Taxonomy : The science which identifies, describes, classifies and names living beings. Taxonomy is the most fundamental of life sciences and is becoming crucial to biodiversity management, public health, agriculture, and many other aspects of life and society.
Taxonomy is a science for sustainable development, but it is also a sustainably developed science. It draws on molecular techniques, vast collections, and varied expertise to become the Megascience of biodiversity.
EDIT (the European Distributed Institute of Taxonomy): A network of 28 major taxonomic institutions, devoted to making more powerful, more reliable and more applicable taxonomy. For a fuller description of EDIT, click here.
Taxonomists identify species in the wild, notice the risk of extinction or the arrival of invasive species and follow the changes in biodiversity over time. They undertake inventories to survey the flora and fauna of various areas and provide advice for their protection. They also serve as experts for customs services, human and agricultural health services or resource management expertise. EDIT organises field inventories with better methodologies and more powerful data management than before.

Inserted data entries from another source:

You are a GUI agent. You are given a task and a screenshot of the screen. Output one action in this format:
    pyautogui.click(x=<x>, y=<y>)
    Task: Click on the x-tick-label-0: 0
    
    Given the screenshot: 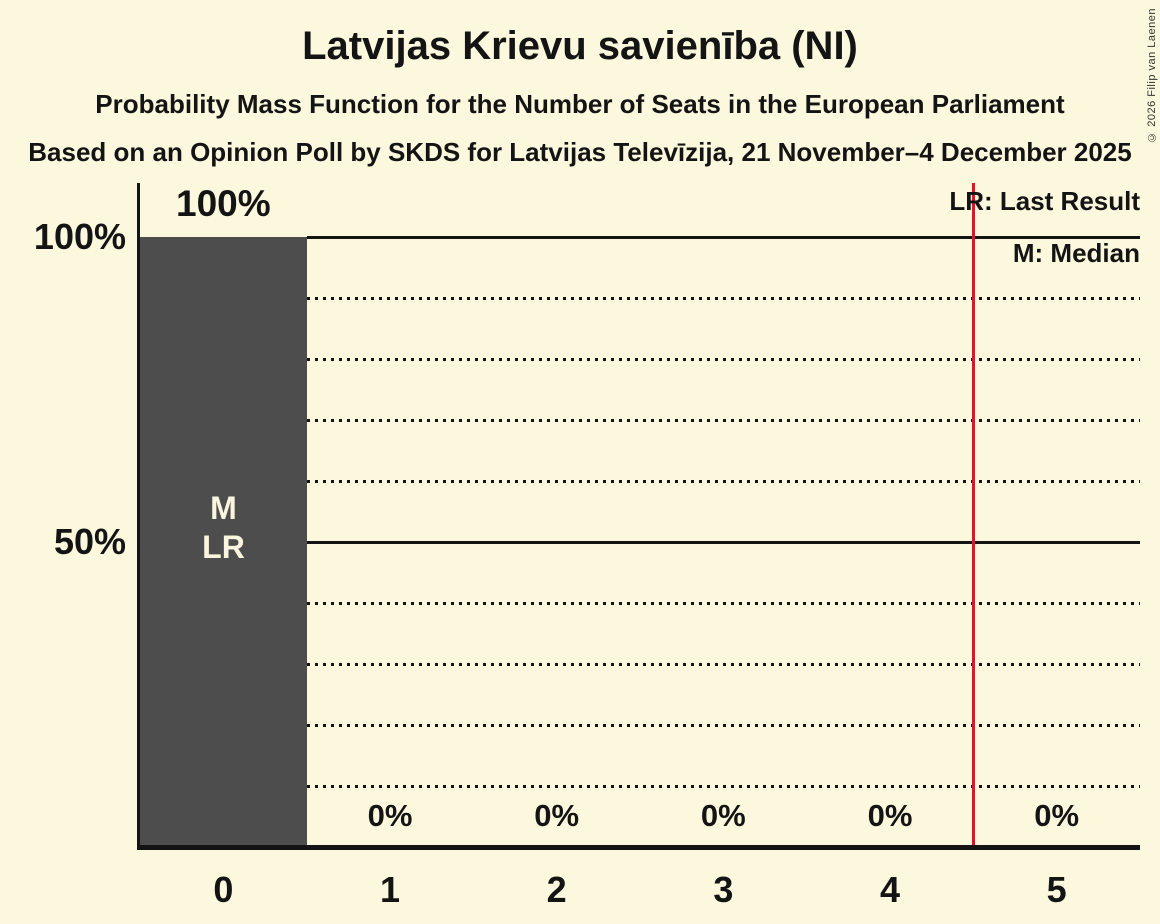 What is the action you would take?
    pyautogui.click(x=224, y=890)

Natural History museums gather millions of specimens in collections, which provide accumulated knowledge on life on Earth in the past millions of years. They also serve as a guarantee of scientific rigor for the many professionals and amateurs who use them daily. Natural History museums develop expertise and scientific progress to better know life on Earth.

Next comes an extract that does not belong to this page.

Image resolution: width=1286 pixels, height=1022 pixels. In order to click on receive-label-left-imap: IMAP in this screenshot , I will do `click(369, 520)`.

Taxonomy makes use of new technologies to put experts in contact, exchange data and scientific hypotheses, and manage the vast wealth of information stored in collections. Taxonomy covers all reigns of life, from the minute to the overarching, from morphology to genetics to behaviour to ecology. Thanks to computer systems and internet communications, we can now put such expansive expertise to good use.
The level of expertise that taxonomists can bring to bear requires strong training. Education in hands-on practical knowledge as well as theory and methodology is the only way to provide a strong base to answer tomorrow’s questions. With that in mind, EDIT is providing several tools to help train the next generation of taxonomists.